Initially, in 2015, BLM issued RMPs for two adjacent areas in the Powder River Basin (the Miles City, MT, and Buffalo, WY, field offices). MEIC and our partner organizations challenged those RMPS in federal court, asserting that the RMPs were deficient because BLM failed to consider climate and environmental impacts of leasing enormous volumes of oil, gas, and coal. The RMPs also failed to consider possible alternatives to extracting 11 billion tons of coal. The extraction and burning of these fossil fuels would result in hundreds of millions of tons of greenhouse gases impacting our fragile climate over a 20-year period and would result in the release of huge volumes of harmful air pollutants. In 2018, a federal court ruled in our favor. It required BLM to go back to the drawing board and to disclose the potential impacts of extracting and burning these fossil fuels as well as to consider alternatives that would allow extraction of something less than the entire quantity of fossil fuel under these public lands.

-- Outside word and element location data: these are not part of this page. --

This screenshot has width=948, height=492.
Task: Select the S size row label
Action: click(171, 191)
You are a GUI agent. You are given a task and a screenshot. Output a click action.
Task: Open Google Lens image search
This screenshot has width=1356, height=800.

Then the Trump Administration took over. BLM issued the updated RMPs in 2020 but brazenly made many of the same mistakes and omissions as in its original analysis, forcing MEIC and our partners back to court. This August, the court ruled that:

  • “BLM again failed to consider any alternative that decreases the amount of extractable coal practically available for leasing.”
  • BLM “failed to consider any alternatives that would limit the expansion of existing mines … despite explicit direction from this Court that NEPA required BLM” to do so.
  • BLM’s “multiple use mandate does not require BLM to prioritize mineral development over other uses, such as closing areas to fossil fuel development.”
  • BLM “must disclose the public health impacts, both climate and non-climate, of burning fossil fuels from the planning areas.”

Hopefully, BLM will follow the court’s order this time around, and analyze and disclose not only the impacts of leasing vast quantities of climate destroying fossil fuels, but also consider alternatives that reduce or eliminate fossil fuel leasing altogether. Again, MEIC and our partners feel fortunate to be represented by Melissa Hornbein with WELC, Shiloh Hernandez with Earthjustice, and Nathanial Shoaff with Sierra Club.


This article was published in the September 2022 issue of Down To Earth.